According to Freedom House Asia research analyst Sarah Cook, the CCP’s censoring Obama’s experience of China by arresting and monitoring dissidents, while at the same time limiting Obama’s speech to the Chinese people, points to an insecurity within the CCP’s system.
“It’s very sensitive and very afraid of its own citizens,” Cook said. “It’s very sensitive to dissent.”
The issue of human rights remains a sensitive subject between the two countries.

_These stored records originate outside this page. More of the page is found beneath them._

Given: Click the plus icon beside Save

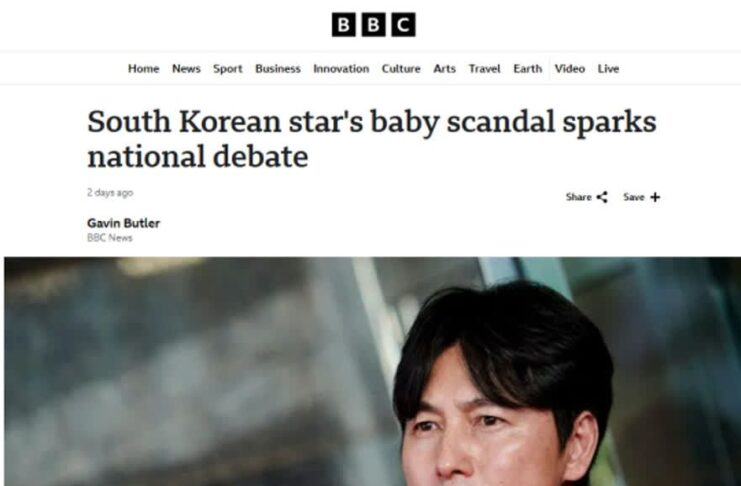Looking at the screenshot, I should point(655,197).
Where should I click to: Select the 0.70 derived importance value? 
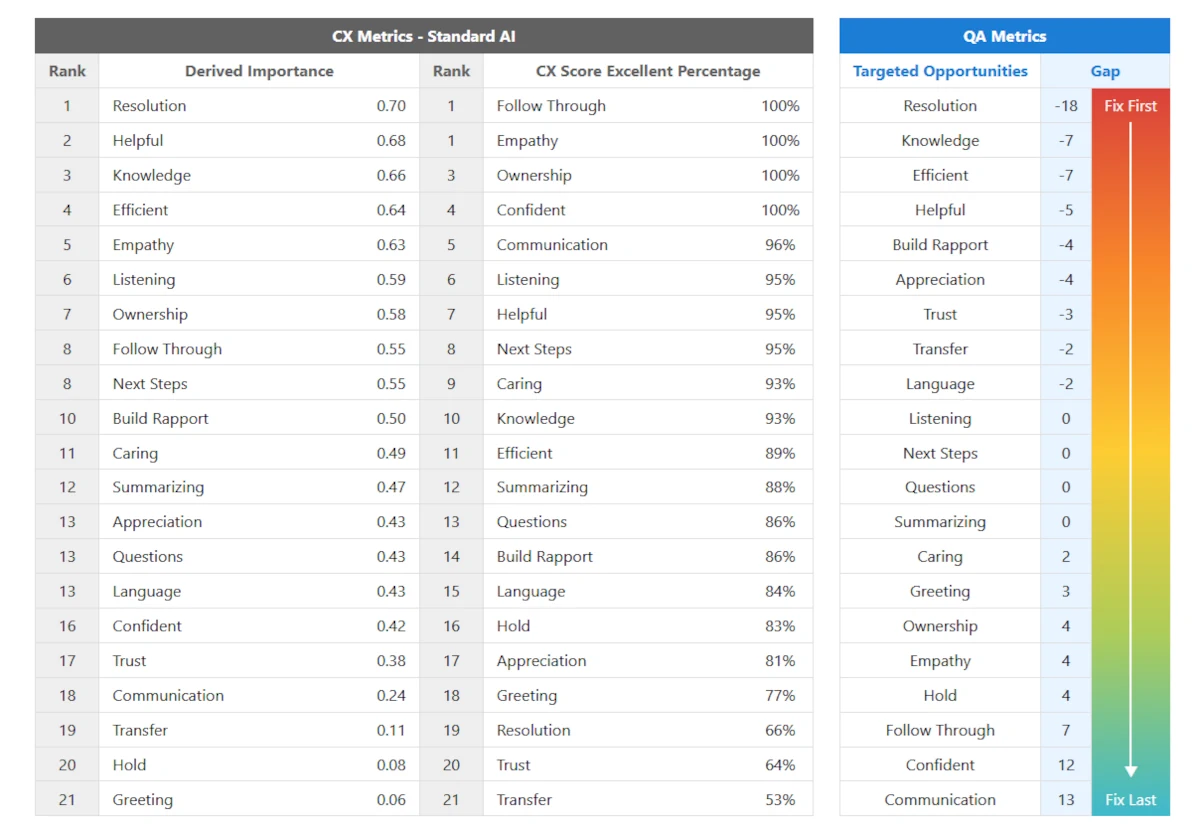pos(391,106)
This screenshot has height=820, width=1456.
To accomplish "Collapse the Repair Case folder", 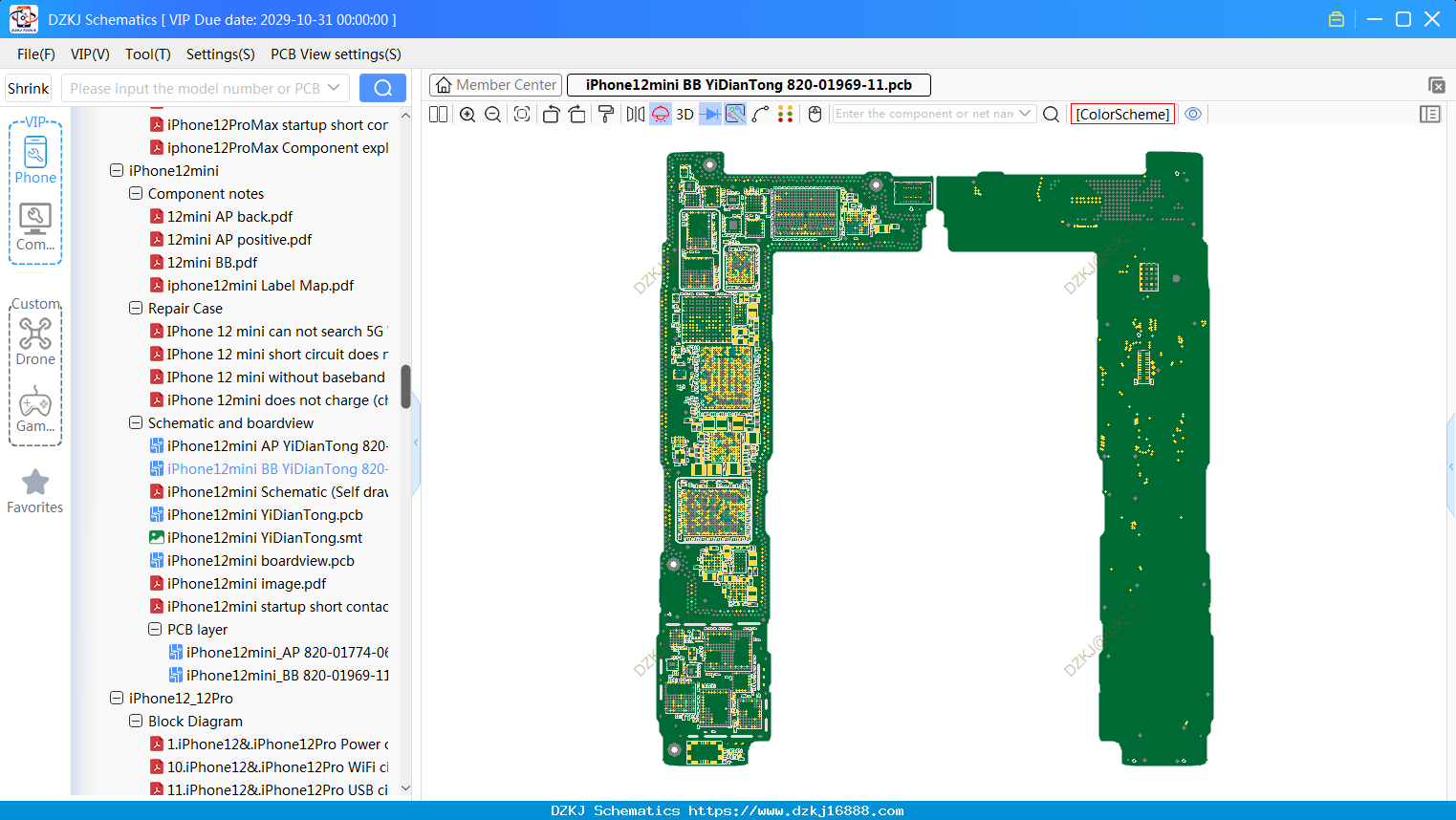I will [136, 309].
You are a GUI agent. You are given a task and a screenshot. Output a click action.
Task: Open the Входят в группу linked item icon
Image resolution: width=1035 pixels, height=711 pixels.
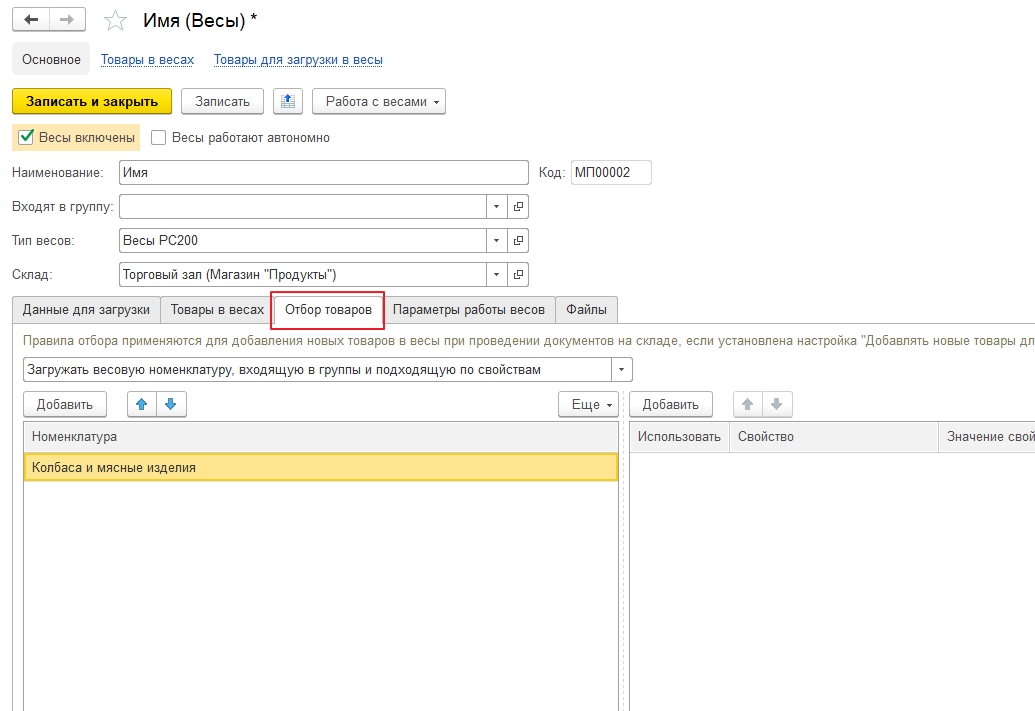[518, 207]
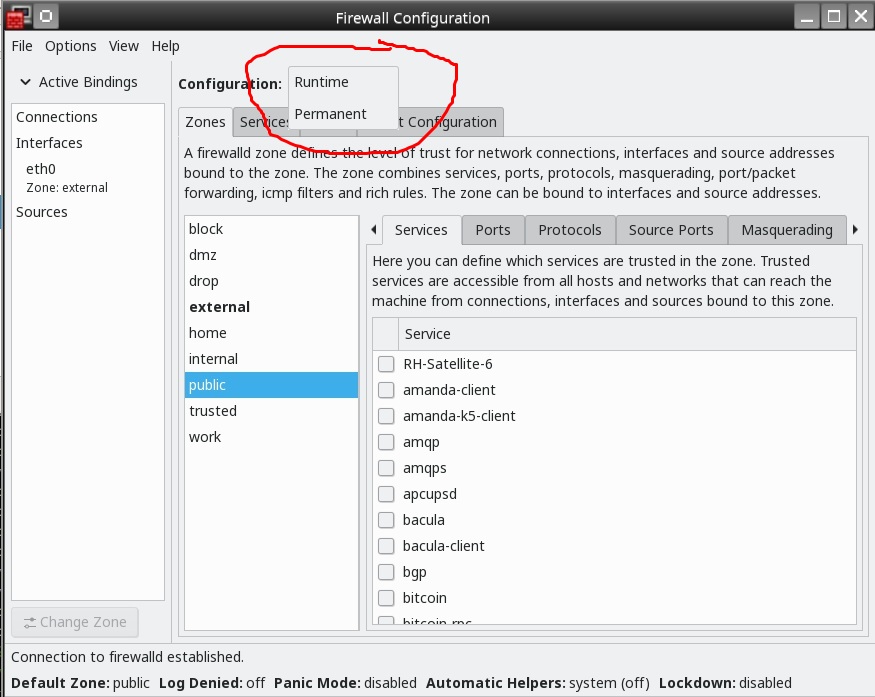Image resolution: width=875 pixels, height=697 pixels.
Task: Switch to the Ports tab
Action: click(492, 230)
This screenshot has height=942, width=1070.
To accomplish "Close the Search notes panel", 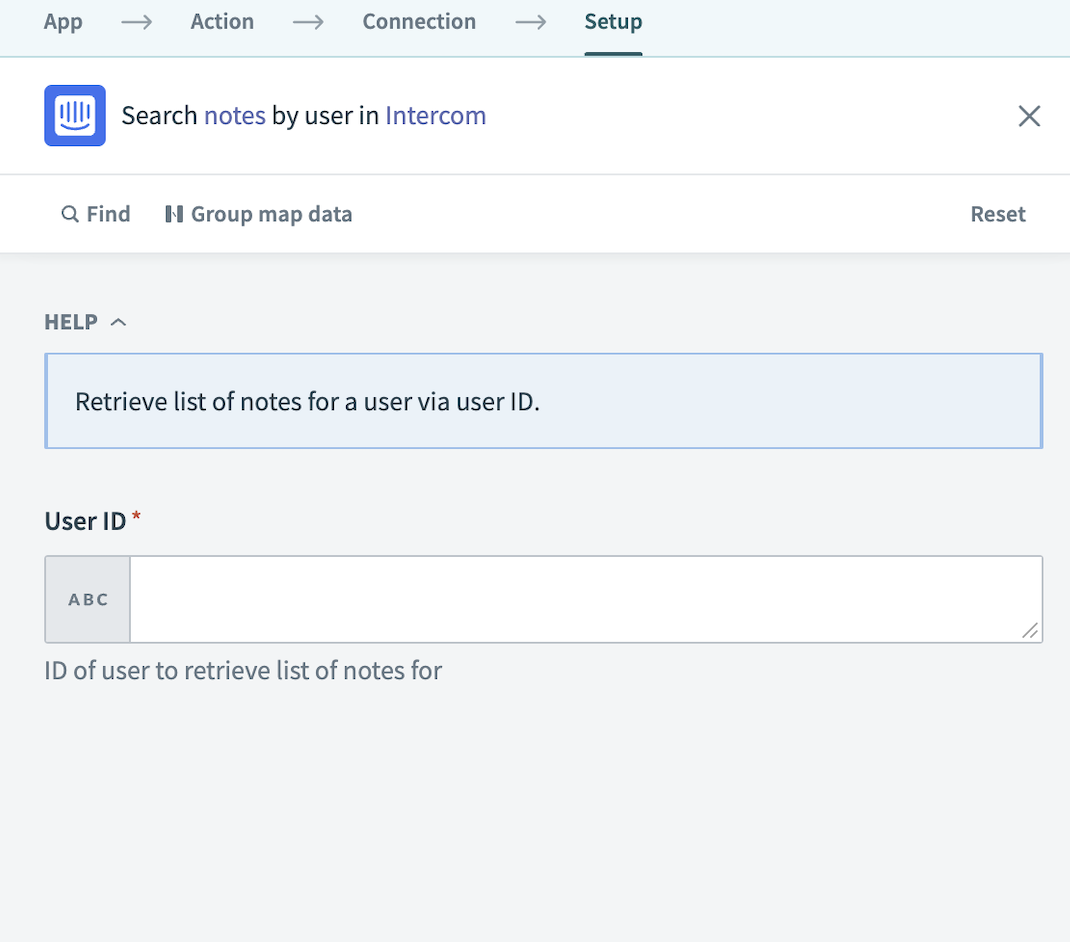I will (x=1029, y=116).
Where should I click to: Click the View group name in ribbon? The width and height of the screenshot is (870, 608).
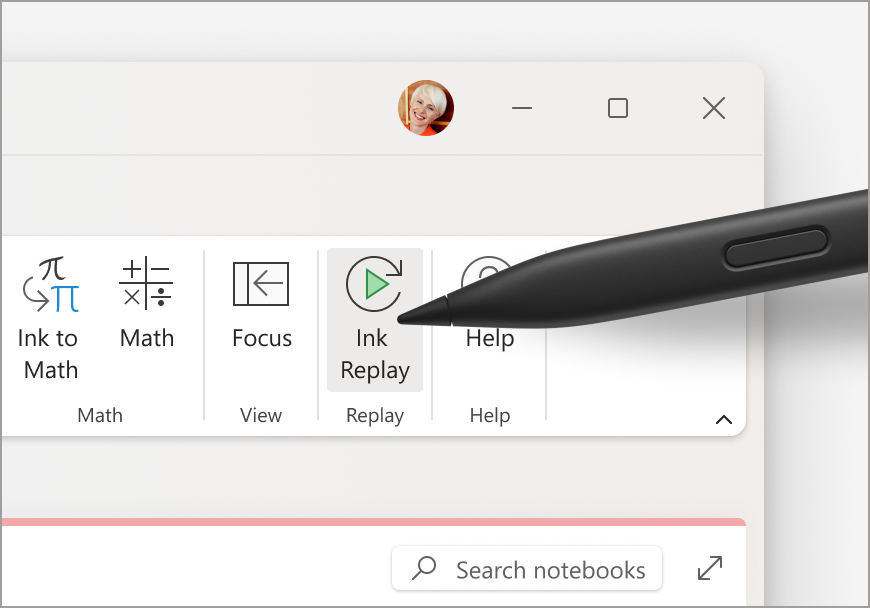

Obama approached the subject cautiously.
“The president referred explicitly to the importance of protection of freedom of religion and the rights of ethnic minorities, and then immediately discussed the importance of a resumption of a dialogue between the Dalai Lama and representatives—the Dalai Lama’s representatives and the Chinese government,” said Senior Director for the National Security Council for Asian Affairs Jeff Bader in a Tuesday press conference.
The Dalai Lama told Italian news agency ANSA on Tuesday that he welcomes talks between China and Tibet.
Obama did, however, acknowledge Tibet as a part of Chinese territory—to the liking of the CCP’s leadership. Obama also refused to meet with the Dalai Lama when the Tibetan spiritual leader was in Washington last month. The meeting is being rescheduled until after Obama’s China visit.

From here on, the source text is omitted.